最初にはじまったのは、第二次世界大戦の後、戦争のあとです、さまざまな要因があるでしょう、あれた土地、戦争に若い男性を取られ人口構成の変化、GHQによる統制・圧力、日本という国の枠組みが変わったといっても過言ではないでしょう。

現在も常に話題となる憲法改正もその時、敗戦国日本としてGHQの影響下でつくられたものです、おっと話が別の方向にそれそうなのでもとに戻しましょう。

輸入ですから、関税に大きな影響を受けます、今でもアメリカをはじめあらゆる国で、その活用をパワーバランスにも使われています。(これもまた、横道にそれそうなので、詳しくはググってください??)

肉の輸入自由化は、どんな道筋で日本きたのか?
1962年に、鶏肉・羊肉が貿易自由化に、1971年には、豚肉の自由化、1991年には、牛肉の自由化がはじまったわけです。言うまでもなく供給量が増えれば、消費が増えます、そう安くなるからですよね。また、食の欧米化が進んでいることから、食肉をより多く消費するようになりました。

どのくらいの消費の変化があったかというと、1960年には1人1年当たりの食肉(牛肉・豚肉・鶏肉)供給量はわずかに3・5kgでしたが、2013年はその 10 倍の 30 kgとなりました、50年での大きな変化です。
お肉を愛する私としては、自分の幼少期からの成長とともにこの時代を過ごしてきました。まさに実体験をしながら育ってきたわけです。
日々の食事の中で、野菜と魚中心の食生活から、次第に鶏肉、豚肉が食卓に上がる頻度が増えてきます。でも牛肉の登場は少なく、牛肉の日にはテンションが上った記憶があります。

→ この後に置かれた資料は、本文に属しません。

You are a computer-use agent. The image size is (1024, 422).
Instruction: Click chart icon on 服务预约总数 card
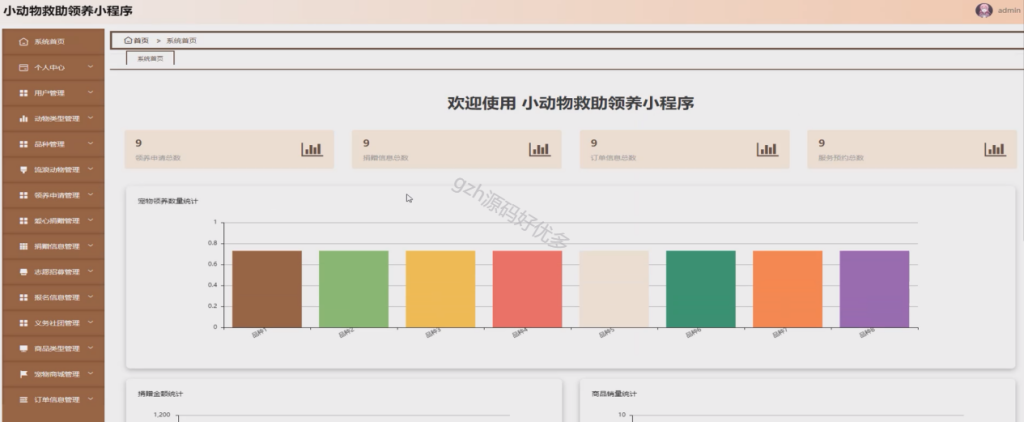[x=995, y=150]
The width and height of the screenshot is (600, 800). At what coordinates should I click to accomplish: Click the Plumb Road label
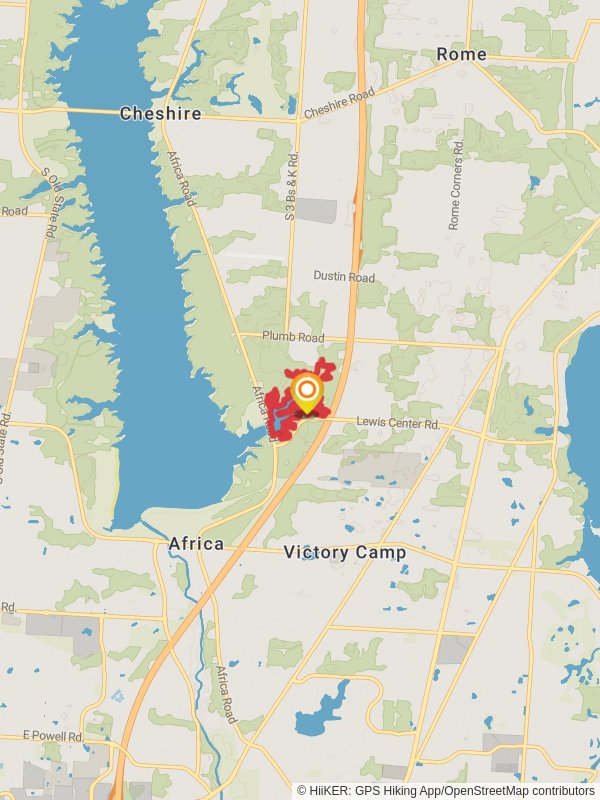293,337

肉の輸入自由化が、とりわけ消費に影響を与えた出来事は

というわけで、食肉の消費に大きな影響を与えた出来事といえば、肉の輸入自由化がありますが、1991年の牛肉の自由化が、大きなひとつです。
高嶺の花と思われていた、牛肉が安くなったのですから。

強く覚えていること、学生時代に一人暮らし・自炊の貧乏学生であった私はスーパーに買い物に行けば安いものさがしです。魚売場に行けばたまの贅沢は、マグロの切落し、食べ盛りの肉売場は、鶏肉か豚の切り落としでした。その横の売場に広告商品として販売されている牛小間肉をかっていく主婦の姿を羨ましく目で追ったものです。

そのときには考えられない時代となったのです。輸入牛肉の消費が増加、影響で国産牛肉の価格も下がり、庶民の生活に牛肉が普通にはいってきたのでした。
そしてもう一つ、2001年に日本、2003年に米国でそれぞれ発生したBSE(牛海綿状脳症)です。

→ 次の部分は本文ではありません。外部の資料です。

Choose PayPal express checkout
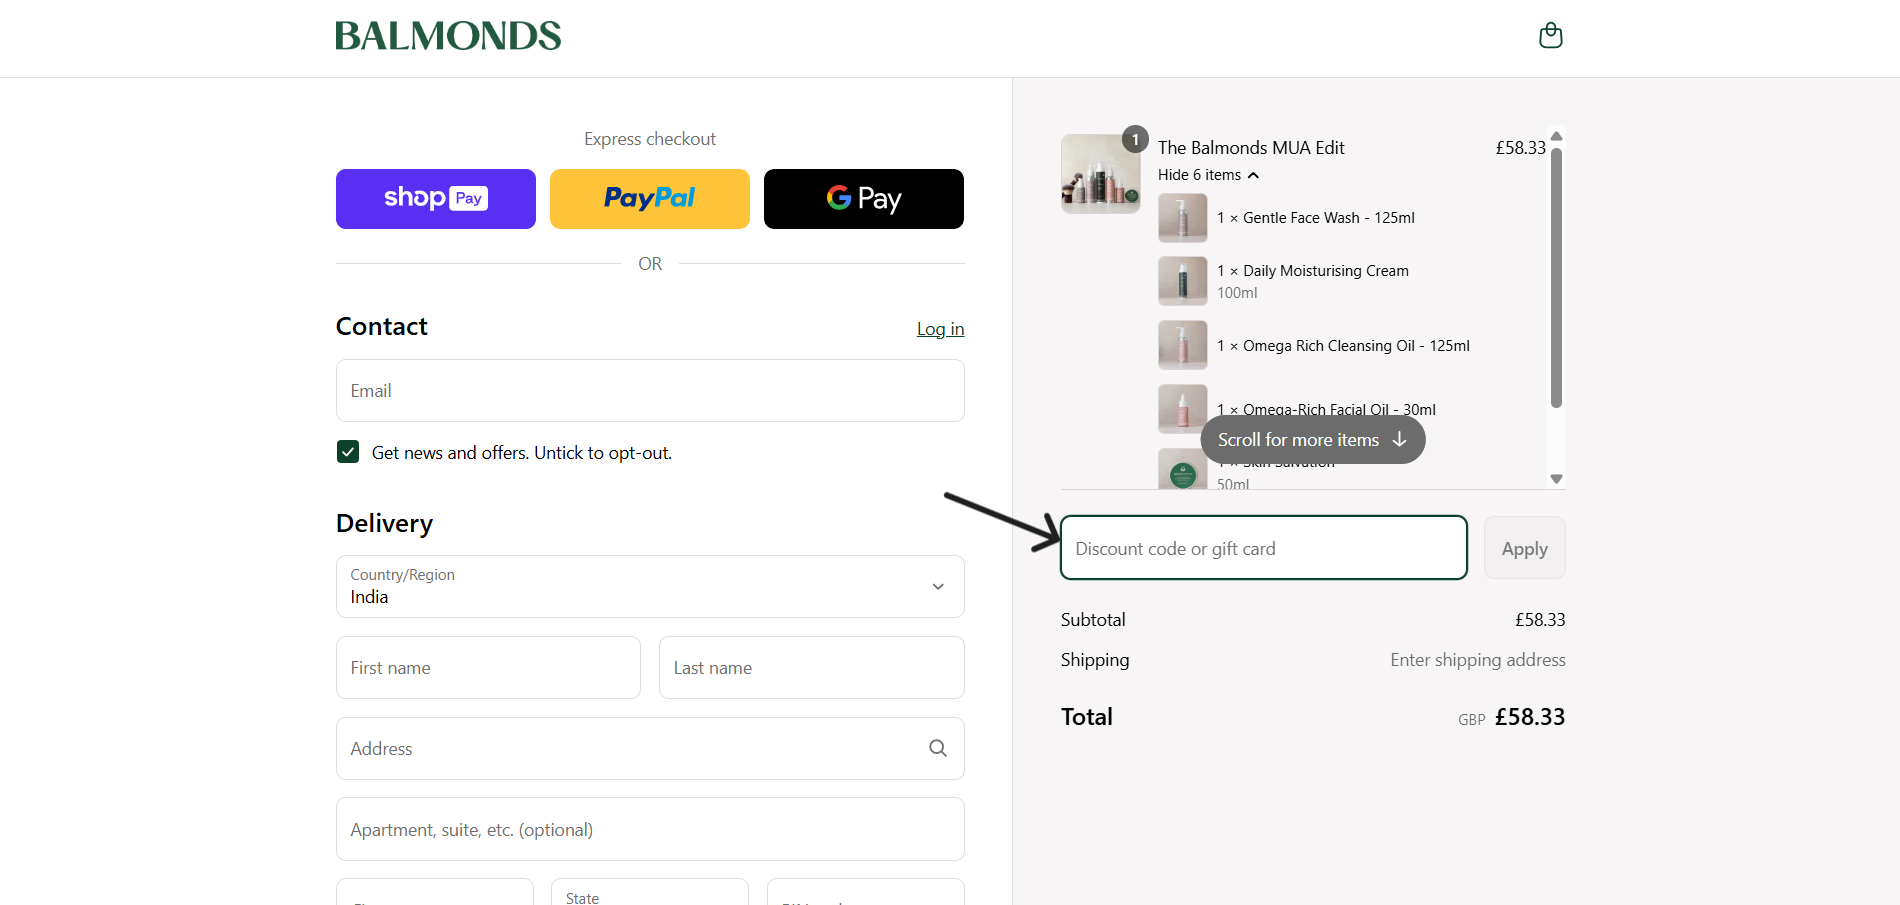 (649, 199)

それまで伸び続けていた牛肉の消費は大きく減退し、BSEの発生から 10年余が過ぎ、2013年には、国際獣疫事務局(OIE)から「無視できるBSEのリスクの国」と日本は認定されました。しかしながら、牛肉の消費量は回復傾向にあるとはいえ、BSE発生前の消費量には及びません。

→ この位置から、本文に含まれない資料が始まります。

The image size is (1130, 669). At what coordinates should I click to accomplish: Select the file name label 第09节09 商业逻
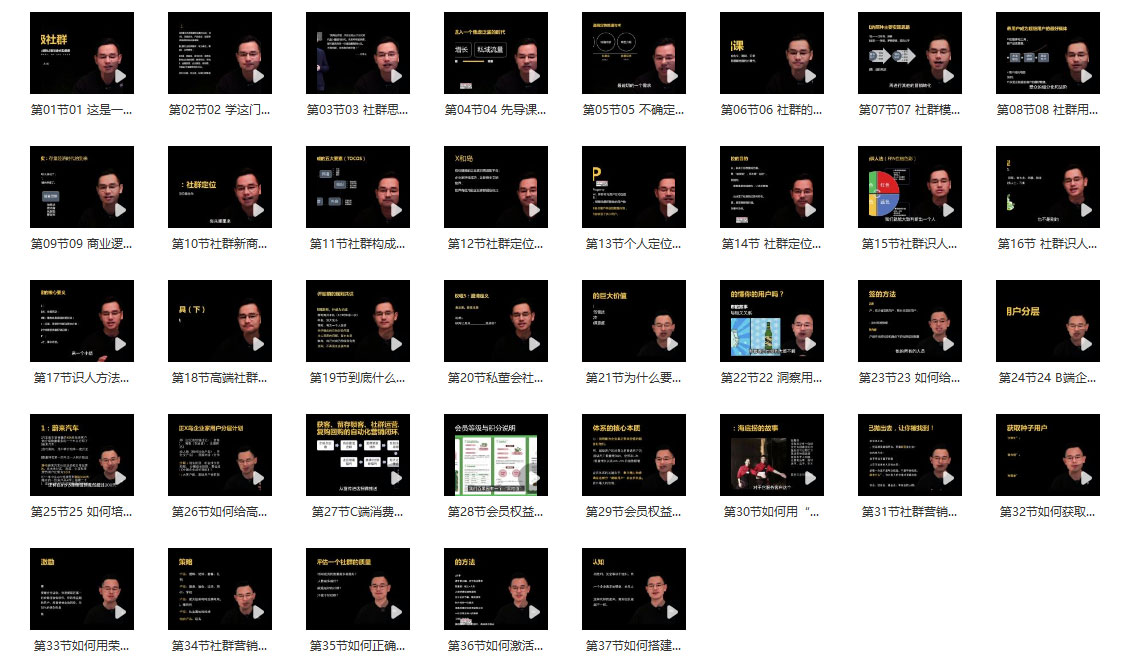(82, 244)
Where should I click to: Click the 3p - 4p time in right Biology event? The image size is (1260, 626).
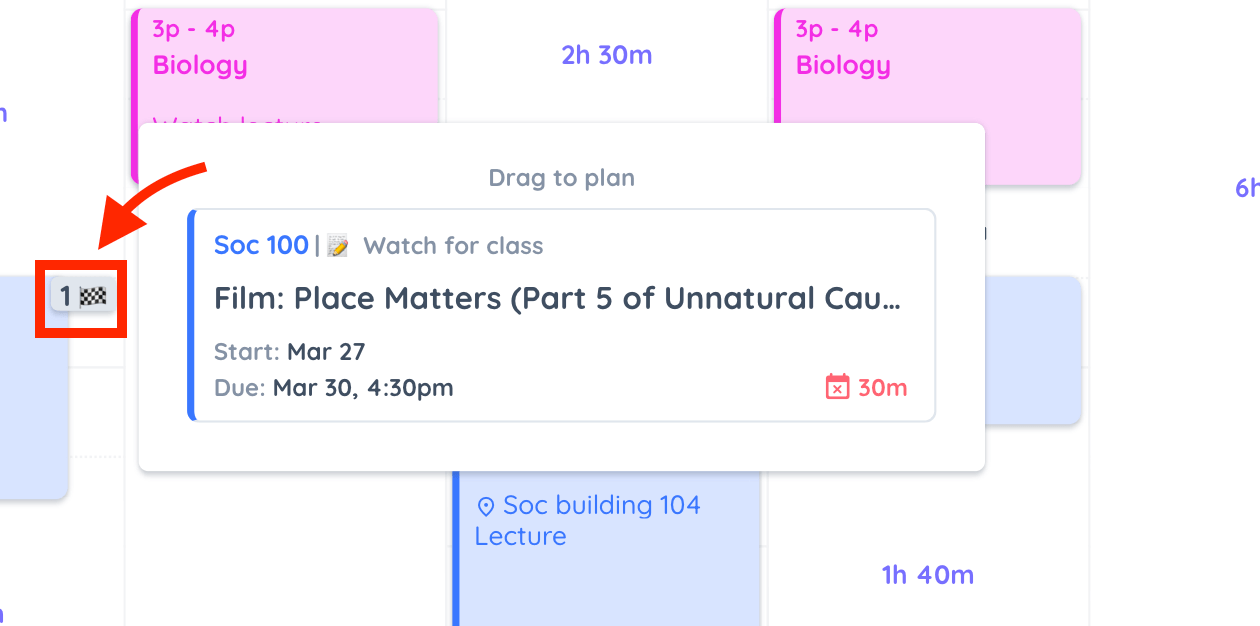(x=836, y=29)
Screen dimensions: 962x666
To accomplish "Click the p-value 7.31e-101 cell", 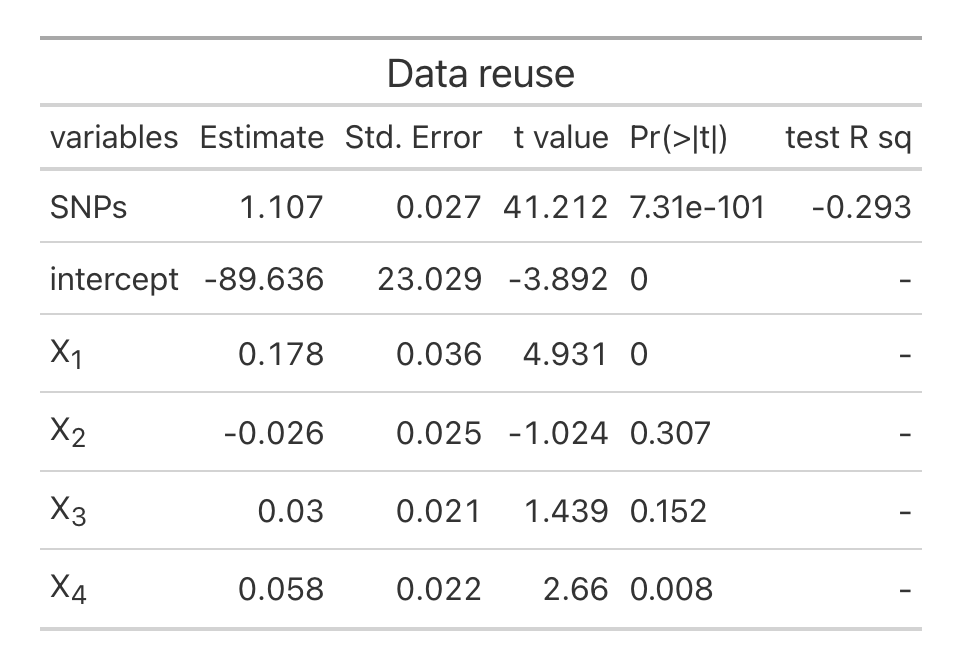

この当時は、狂牛病などといわれましたが、その名前が好ましくないということで、BSEに統一されましたが、病気になった牛の様子がテレビなどで流れ、巷と話題とならない日はありませんでした。
それだけインパクトの強かったものです、牛肉・牛肉料理にとどまら当初は肉すべての消費も減退したのを販売現場で肌で感じました。

毎日のように、この肉食べても病気にならない?と、基本的に病気なった牛の牛肉を食べても問題はありませんが、やはりそこは強く意識されその牛さんは販売されるはなかったです。
2012年くらいでしたか、BSEに感染した牛が手違いで?市場にでまわり販売されたという事がおこりました。

何社かの卸から小売にでたわけですが、その一つの会社から私どもは肉を仕入れていたので、地元の保健所から職員がすぐに来られたのを記憶しています。
私どもは該当の牛を仕入れていないという事が個体識別番号と仕入れ伝票から証明され大きな問題にはなりませんでしたが、それを知らずに販売していた小売業者は大きな打撃をうけたものでした。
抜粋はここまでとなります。